Objective:
Rewrite the records from the line containing "The image size is (682, 538)." through the line containing "click(1031, 763)", swapping "Fonctions" for "Outils" and changing nothing else.

##########

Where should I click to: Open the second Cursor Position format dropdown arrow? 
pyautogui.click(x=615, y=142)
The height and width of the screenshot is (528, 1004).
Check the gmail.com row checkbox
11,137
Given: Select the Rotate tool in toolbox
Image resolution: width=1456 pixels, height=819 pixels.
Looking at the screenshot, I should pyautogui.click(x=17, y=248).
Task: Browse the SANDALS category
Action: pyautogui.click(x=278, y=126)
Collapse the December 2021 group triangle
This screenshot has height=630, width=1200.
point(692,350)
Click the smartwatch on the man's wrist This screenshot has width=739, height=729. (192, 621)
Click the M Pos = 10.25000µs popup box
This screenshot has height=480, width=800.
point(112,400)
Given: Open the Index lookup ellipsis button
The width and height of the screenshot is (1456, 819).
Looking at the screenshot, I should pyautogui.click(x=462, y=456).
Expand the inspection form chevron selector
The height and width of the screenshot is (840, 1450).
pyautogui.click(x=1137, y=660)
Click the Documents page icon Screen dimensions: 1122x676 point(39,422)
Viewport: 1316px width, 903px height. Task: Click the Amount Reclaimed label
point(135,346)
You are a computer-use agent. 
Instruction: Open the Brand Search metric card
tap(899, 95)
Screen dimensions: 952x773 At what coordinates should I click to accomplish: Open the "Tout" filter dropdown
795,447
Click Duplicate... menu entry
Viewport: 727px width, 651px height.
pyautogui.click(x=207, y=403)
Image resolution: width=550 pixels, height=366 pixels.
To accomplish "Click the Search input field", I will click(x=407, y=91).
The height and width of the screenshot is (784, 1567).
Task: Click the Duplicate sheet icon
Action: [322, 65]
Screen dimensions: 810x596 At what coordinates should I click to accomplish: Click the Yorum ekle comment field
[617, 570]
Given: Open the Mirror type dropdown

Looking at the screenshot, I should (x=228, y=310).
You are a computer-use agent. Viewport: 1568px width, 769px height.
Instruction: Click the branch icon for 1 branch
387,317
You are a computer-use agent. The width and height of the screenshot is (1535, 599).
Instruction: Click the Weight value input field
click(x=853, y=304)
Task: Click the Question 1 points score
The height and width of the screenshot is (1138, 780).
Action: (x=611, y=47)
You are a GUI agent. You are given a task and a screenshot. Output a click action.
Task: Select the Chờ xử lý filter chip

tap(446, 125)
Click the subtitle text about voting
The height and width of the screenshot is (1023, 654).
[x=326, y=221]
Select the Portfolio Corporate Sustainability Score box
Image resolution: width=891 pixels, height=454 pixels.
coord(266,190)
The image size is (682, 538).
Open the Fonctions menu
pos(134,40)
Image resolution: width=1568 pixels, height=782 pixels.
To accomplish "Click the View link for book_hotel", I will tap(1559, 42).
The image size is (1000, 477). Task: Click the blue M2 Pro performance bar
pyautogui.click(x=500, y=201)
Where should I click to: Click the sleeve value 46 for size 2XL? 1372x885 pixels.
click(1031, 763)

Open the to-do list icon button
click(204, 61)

##########

The result:
The image size is (682, 538).
Open the Outils menu
pos(134,40)
Image resolution: width=1568 pixels, height=782 pixels.
To accomplish "Click the View link for book_hotel", I will tap(1559, 42).
The image size is (1000, 477). Task: Click the blue M2 Pro performance bar
pyautogui.click(x=500, y=201)
Where should I click to: Click the sleeve value 46 for size 2XL? 1372x885 pixels.
click(1031, 763)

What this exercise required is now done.